Problem to solve
Transcribe all records, preserving every character.

(Stored data entries)
= = = = =
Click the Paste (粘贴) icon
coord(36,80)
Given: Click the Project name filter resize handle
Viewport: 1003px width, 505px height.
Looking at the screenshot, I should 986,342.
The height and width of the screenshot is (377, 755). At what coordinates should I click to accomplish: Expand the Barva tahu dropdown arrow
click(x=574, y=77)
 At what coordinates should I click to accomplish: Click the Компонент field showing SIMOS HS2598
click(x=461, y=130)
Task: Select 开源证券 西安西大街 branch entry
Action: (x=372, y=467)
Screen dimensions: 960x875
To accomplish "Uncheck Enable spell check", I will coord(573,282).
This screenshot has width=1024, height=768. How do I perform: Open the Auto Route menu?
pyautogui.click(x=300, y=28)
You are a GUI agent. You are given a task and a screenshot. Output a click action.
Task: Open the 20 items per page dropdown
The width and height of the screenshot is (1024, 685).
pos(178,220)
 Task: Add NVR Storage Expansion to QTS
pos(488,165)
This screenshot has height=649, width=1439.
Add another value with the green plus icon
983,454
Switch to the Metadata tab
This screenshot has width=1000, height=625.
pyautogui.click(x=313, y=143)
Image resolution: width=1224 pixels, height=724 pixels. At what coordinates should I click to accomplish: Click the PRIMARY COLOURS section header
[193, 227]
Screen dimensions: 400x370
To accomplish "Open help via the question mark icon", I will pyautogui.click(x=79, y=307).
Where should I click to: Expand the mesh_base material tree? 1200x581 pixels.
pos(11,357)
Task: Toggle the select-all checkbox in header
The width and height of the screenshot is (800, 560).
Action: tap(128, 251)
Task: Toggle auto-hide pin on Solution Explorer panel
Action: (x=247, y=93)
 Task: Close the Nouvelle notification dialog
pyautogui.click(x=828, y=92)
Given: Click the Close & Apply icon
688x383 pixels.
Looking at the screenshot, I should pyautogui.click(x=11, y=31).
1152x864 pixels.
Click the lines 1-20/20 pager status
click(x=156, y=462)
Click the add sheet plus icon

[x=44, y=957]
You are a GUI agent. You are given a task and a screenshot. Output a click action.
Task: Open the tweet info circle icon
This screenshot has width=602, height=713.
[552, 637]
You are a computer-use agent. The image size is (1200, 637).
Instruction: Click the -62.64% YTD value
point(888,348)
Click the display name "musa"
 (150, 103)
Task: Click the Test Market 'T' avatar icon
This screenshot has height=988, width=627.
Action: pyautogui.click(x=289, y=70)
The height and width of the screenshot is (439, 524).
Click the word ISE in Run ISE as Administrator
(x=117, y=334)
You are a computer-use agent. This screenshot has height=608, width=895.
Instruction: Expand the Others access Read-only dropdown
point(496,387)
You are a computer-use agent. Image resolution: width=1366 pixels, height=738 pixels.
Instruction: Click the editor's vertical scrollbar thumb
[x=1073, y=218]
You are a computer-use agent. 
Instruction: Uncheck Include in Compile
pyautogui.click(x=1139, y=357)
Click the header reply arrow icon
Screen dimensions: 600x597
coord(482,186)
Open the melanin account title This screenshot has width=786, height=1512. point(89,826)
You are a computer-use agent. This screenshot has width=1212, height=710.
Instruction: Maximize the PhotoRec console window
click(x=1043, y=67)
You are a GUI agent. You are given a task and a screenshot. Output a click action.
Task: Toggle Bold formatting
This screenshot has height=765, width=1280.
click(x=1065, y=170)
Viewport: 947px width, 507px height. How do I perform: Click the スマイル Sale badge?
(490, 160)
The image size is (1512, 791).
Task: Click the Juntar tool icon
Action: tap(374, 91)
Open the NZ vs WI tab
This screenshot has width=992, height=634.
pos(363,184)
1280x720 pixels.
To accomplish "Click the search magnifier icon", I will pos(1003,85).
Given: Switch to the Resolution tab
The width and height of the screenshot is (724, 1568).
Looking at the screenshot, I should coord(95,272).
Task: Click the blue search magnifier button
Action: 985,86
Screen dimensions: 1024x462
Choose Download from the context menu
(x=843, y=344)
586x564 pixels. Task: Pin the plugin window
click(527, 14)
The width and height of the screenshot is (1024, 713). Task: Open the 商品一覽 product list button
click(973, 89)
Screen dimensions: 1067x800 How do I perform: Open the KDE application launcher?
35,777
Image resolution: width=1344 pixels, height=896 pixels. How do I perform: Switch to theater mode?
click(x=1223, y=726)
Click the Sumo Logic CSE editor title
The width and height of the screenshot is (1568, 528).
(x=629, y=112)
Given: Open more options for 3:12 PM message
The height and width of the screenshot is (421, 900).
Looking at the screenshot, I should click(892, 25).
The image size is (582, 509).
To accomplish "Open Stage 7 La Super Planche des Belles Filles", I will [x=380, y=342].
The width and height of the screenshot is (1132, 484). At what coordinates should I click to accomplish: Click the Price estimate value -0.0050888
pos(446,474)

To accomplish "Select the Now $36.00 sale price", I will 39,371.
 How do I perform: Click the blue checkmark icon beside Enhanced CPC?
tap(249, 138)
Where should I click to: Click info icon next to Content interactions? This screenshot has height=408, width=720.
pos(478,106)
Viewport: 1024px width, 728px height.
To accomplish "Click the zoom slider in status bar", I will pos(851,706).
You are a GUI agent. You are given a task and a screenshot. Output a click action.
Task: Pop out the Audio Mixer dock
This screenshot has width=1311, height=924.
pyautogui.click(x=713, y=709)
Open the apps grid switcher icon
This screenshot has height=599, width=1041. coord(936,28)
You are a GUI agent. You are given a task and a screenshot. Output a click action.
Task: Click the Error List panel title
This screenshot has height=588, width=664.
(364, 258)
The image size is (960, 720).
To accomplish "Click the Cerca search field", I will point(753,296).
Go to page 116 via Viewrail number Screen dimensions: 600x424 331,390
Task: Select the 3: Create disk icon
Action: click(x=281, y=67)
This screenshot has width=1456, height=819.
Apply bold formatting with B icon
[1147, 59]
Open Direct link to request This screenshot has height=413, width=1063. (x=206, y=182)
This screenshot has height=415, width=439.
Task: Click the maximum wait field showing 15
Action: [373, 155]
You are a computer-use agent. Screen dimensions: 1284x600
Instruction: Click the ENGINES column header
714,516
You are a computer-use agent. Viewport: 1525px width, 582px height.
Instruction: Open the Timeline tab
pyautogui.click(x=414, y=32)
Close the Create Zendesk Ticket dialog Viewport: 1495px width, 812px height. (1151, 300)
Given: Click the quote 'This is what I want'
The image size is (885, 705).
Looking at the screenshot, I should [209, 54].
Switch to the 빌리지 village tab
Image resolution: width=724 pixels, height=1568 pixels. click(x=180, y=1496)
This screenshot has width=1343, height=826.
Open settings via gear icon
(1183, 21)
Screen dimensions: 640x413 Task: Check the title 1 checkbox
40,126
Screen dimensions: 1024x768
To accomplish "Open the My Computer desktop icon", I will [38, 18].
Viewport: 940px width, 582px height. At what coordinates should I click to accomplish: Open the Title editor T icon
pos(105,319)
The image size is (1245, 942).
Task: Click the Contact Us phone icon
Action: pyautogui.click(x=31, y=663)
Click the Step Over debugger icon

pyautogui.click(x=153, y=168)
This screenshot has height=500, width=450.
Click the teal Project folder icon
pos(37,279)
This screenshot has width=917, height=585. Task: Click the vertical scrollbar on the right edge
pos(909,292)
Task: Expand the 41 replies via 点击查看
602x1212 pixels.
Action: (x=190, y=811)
= = = = =
Written answer
Click the Paste (粘贴) icon
coord(36,80)
Given: Click the Project name filter resize handle
Viewport: 1003px width, 505px height.
Looking at the screenshot, I should 986,342.
The height and width of the screenshot is (377, 755). At what coordinates should I click to accomplish: Expand the Barva tahu dropdown arrow
click(x=574, y=77)
 At what coordinates should I click to accomplish: Click the Компонент field showing SIMOS HS2598
click(x=461, y=130)
Task: Select 开源证券 西安西大街 branch entry
Action: (x=372, y=467)
Screen dimensions: 960x875
To accomplish "Uncheck Enable spell check", I will coord(573,282).
This screenshot has width=1024, height=768. How do I perform: Open the Auto Route menu?
pyautogui.click(x=300, y=28)
You are a GUI agent. You are given a task and a screenshot. Output a click action.
Task: Open the 20 items per page dropdown
The width and height of the screenshot is (1024, 685).
pos(178,220)
 Task: Add NVR Storage Expansion to QTS
pos(488,165)
This screenshot has height=649, width=1439.
Add another value with the green plus icon
983,454
Switch to the Metadata tab
This screenshot has width=1000, height=625.
pyautogui.click(x=313, y=143)
Image resolution: width=1224 pixels, height=724 pixels. At what coordinates should I click to accomplish: Click the PRIMARY COLOURS section header
[193, 227]
Screen dimensions: 400x370
To accomplish "Open help via the question mark icon", I will pyautogui.click(x=79, y=307).
Where should I click to: Expand the mesh_base material tree? 1200x581 pixels.
pos(11,357)
Task: Toggle the select-all checkbox in header
The width and height of the screenshot is (800, 560).
Action: tap(128, 251)
Task: Toggle auto-hide pin on Solution Explorer panel
Action: (x=247, y=93)
 Task: Close the Nouvelle notification dialog
pyautogui.click(x=828, y=92)
Given: Click the Close & Apply icon
688x383 pixels.
Looking at the screenshot, I should pyautogui.click(x=11, y=31).
1152x864 pixels.
Click the lines 1-20/20 pager status
click(x=156, y=462)
Click the add sheet plus icon

[x=44, y=957]
You are a GUI agent. You are given a task and a screenshot. Output a click action.
Task: Open the tweet info circle icon
This screenshot has width=602, height=713.
[552, 637]
You are a computer-use agent. The image size is (1200, 637).
Instruction: Click the -62.64% YTD value
point(888,348)
Click the display name "musa"
 (150, 103)
Task: Click the Test Market 'T' avatar icon
This screenshot has height=988, width=627.
Action: pyautogui.click(x=289, y=70)
The height and width of the screenshot is (439, 524).
Click the word ISE in Run ISE as Administrator
(x=117, y=334)
You are a computer-use agent. This screenshot has height=608, width=895.
Instruction: Expand the Others access Read-only dropdown
point(496,387)
You are a computer-use agent. Image resolution: width=1366 pixels, height=738 pixels.
Instruction: Click the editor's vertical scrollbar thumb
[x=1073, y=218]
You are a computer-use agent. 
Instruction: Uncheck Include in Compile
pyautogui.click(x=1139, y=357)
Click the header reply arrow icon
Screen dimensions: 600x597
coord(482,186)
Open the melanin account title This screenshot has width=786, height=1512. point(89,826)
You are a computer-use agent. This screenshot has width=1212, height=710.
Instruction: Maximize the PhotoRec console window
click(x=1043, y=67)
You are a GUI agent. You are given a task and a screenshot. Output a click action.
Task: Toggle Bold formatting
This screenshot has height=765, width=1280.
click(x=1065, y=170)
Viewport: 947px width, 507px height. How do I perform: Click the スマイル Sale badge?
(490, 160)
The image size is (1512, 791).
Task: Click the Juntar tool icon
Action: tap(374, 91)
Open the NZ vs WI tab
This screenshot has width=992, height=634.
pos(363,184)
1280x720 pixels.
To accomplish "Click the search magnifier icon", I will pos(1003,85).
Given: Switch to the Resolution tab
The width and height of the screenshot is (724, 1568).
Looking at the screenshot, I should coord(95,272).
Task: Click the blue search magnifier button
Action: 985,86
Screen dimensions: 1024x462
Choose Download from the context menu
(x=843, y=344)
586x564 pixels. Task: Pin the plugin window
click(527, 14)
The width and height of the screenshot is (1024, 713). Task: Open the 商品一覽 product list button
click(973, 89)
Screen dimensions: 1067x800 How do I perform: Open the KDE application launcher?
35,777
Image resolution: width=1344 pixels, height=896 pixels. How do I perform: Switch to theater mode?
click(x=1223, y=726)
Click the Sumo Logic CSE editor title
The width and height of the screenshot is (1568, 528).
(x=629, y=112)
Given: Open more options for 3:12 PM message
The height and width of the screenshot is (421, 900).
Looking at the screenshot, I should click(892, 25).
The image size is (582, 509).
To accomplish "Open Stage 7 La Super Planche des Belles Filles", I will [x=380, y=342].
The width and height of the screenshot is (1132, 484). At what coordinates should I click to accomplish: Click the Price estimate value -0.0050888
pos(446,474)

To accomplish "Select the Now $36.00 sale price", I will 39,371.
 How do I perform: Click the blue checkmark icon beside Enhanced CPC?
tap(249, 138)
Where should I click to: Click info icon next to Content interactions? This screenshot has height=408, width=720.
pos(478,106)
Viewport: 1024px width, 728px height.
To accomplish "Click the zoom slider in status bar", I will pos(851,706).
You are a GUI agent. You are given a task and a screenshot. Output a click action.
Task: Pop out the Audio Mixer dock
This screenshot has width=1311, height=924.
pyautogui.click(x=713, y=709)
Open the apps grid switcher icon
This screenshot has height=599, width=1041. coord(936,28)
You are a GUI agent. You are given a task and a screenshot. Output a click action.
Task: Click the Error List panel title
This screenshot has height=588, width=664.
(364, 258)
The image size is (960, 720).
To accomplish "Click the Cerca search field", I will point(753,296).
Go to page 116 via Viewrail number Screen dimensions: 600x424 331,390
Task: Select the 3: Create disk icon
Action: click(x=281, y=67)
This screenshot has width=1456, height=819.
Apply bold formatting with B icon
[1147, 59]
Open Direct link to request This screenshot has height=413, width=1063. (x=206, y=182)
This screenshot has height=415, width=439.
Task: Click the maximum wait field showing 15
Action: [373, 155]
You are a computer-use agent. Screen dimensions: 1284x600
Instruction: Click the ENGINES column header
714,516
You are a computer-use agent. Viewport: 1525px width, 582px height.
Instruction: Open the Timeline tab
pyautogui.click(x=414, y=32)
Close the Create Zendesk Ticket dialog Viewport: 1495px width, 812px height. (1151, 300)
Given: Click the quote 'This is what I want'
The image size is (885, 705).
Looking at the screenshot, I should [209, 54].
Switch to the 빌리지 village tab
Image resolution: width=724 pixels, height=1568 pixels. click(x=180, y=1496)
This screenshot has width=1343, height=826.
Open settings via gear icon
(1183, 21)
Screen dimensions: 640x413 Task: Check the title 1 checkbox
40,126
Screen dimensions: 1024x768
To accomplish "Open the My Computer desktop icon", I will [38, 18].
Viewport: 940px width, 582px height. At what coordinates should I click to accomplish: Open the Title editor T icon
pos(105,319)
The image size is (1245, 942).
Task: Click the Contact Us phone icon
Action: pyautogui.click(x=31, y=663)
Click the Step Over debugger icon

pyautogui.click(x=153, y=168)
This screenshot has height=500, width=450.
Click the teal Project folder icon
pos(37,279)
This screenshot has width=917, height=585. Task: Click the vertical scrollbar on the right edge
pos(909,292)
Task: Expand the 41 replies via 点击查看
602x1212 pixels.
Action: (x=190, y=811)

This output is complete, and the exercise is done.